À la clôture des débats, la première main levée pour poser une question était celle de Jocelyne Minerve. C’est à ce moment qu’on a pris congé des papys locaux du militantisme…
* * *
Militer. L’étymologie renvoie à «soldat». Hier, c’était l’embrigadement dans des branches, comités centraux, bureaux politiques, assemblées générales. On militait en groupes. Aujourd’hui, on occupe les murs autrement. La colle à base de farine pour coller les affiches a été remplacée par des hashtags.
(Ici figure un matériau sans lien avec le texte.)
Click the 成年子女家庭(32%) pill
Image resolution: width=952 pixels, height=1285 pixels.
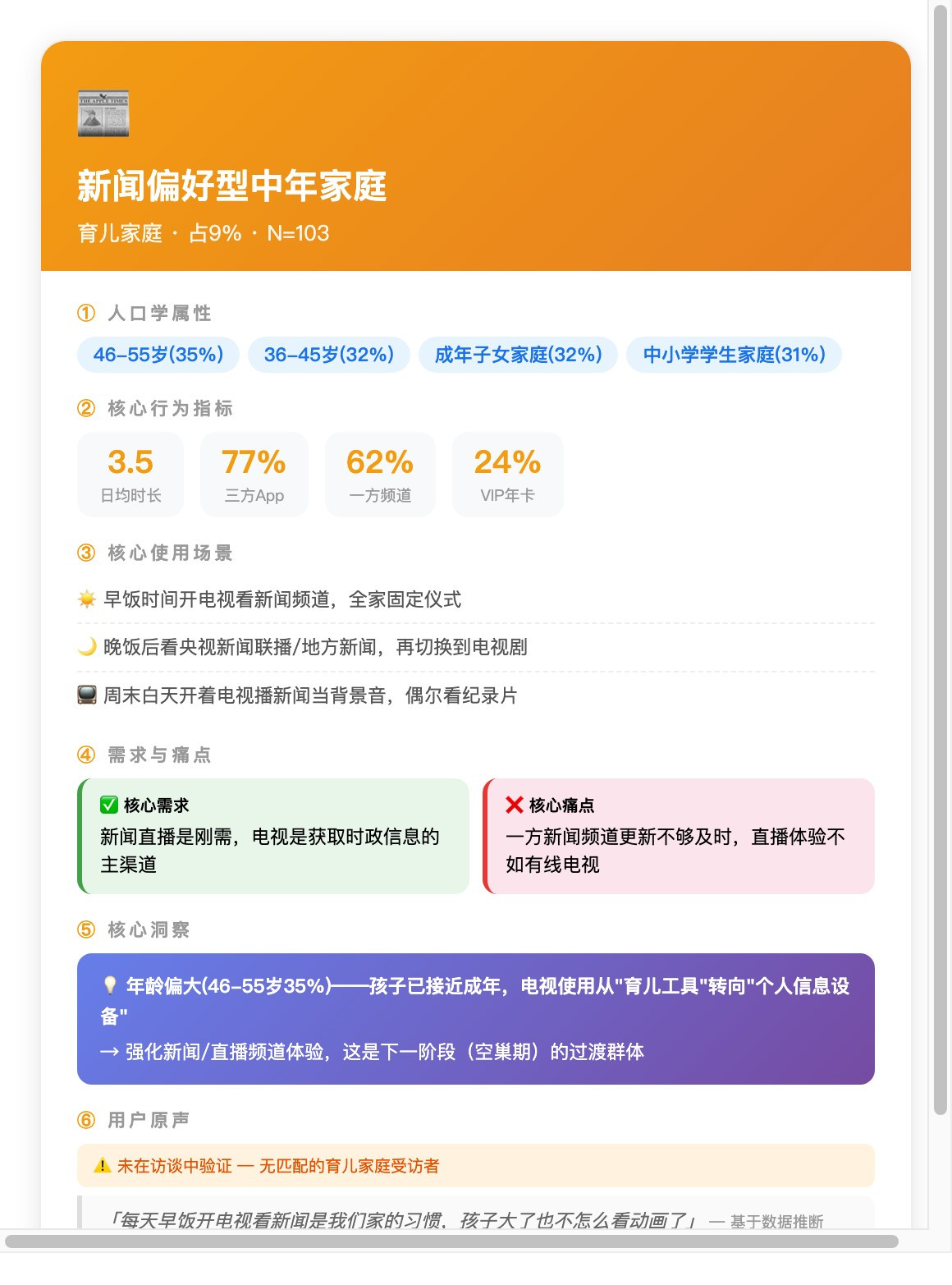[x=519, y=355]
Quoi qu’en disent les anciens camarades, qui ne comprennent pas l’absence des jeunes, le militantisme n’est pas mort. Il revêt tout simplement d’autres formes. La jeunesse milite à sa façon. Cela ne veut pas dire qu’elle est moins engagée.
Nos journalistes qui interrogent la jeunesse mauricienne sur une base quasi quotidienne réalisent qu’il n’y a pas lieu de réveiller la flamme de l’engagement car ce désir est déjà partagé par notre jeunesse – il n’y a qu’à voir les nombreuses pétitions qui circulent en ligne et les vidéos qui se fichent des ministres comme Gayan – qui avait dit qu’on a exagéré les dégâts liés aux drogues synthétiques – et Koonjoo – qui traîne un boulet aussi lourd qu’une baleine.
Mai 1968, les drapeaux de la jeunesse étaient multiples. Le collectif était la norme . On adhérait à des partis pour la vie. Mais 50 ans plus tard, à Maurice comme ailleurs, les partis politiques traditionnels n’ont plus la cote d’antan. Nous nageons en pleine crise de la défiance. Les électeurs boudent les urnes. La démocratie en sort affaiblie, de plus en plus.
Nous ne sommes pas en mai 1975, c’est derrière un écran qu’on milite. Au milieu de cette ébullition cybermilitante, les nouvelles causes du militantisme, avec leur mot-dièse, enflamment les réseaux sociaux et les portables de la jeunesse. Ces actions spontanées relèvent, selon les experts en sciences sociales, de l’«hashtivisme». Et il est important de décoder cet engagement sur la Toile afin de pouvoir le relier avec le militantisme post-1968, afin précisément de ne pas tourner le dos au passé, ni à nos jeunes militants qui donnent faussement l’impression de prôner la politique de la chaise vide.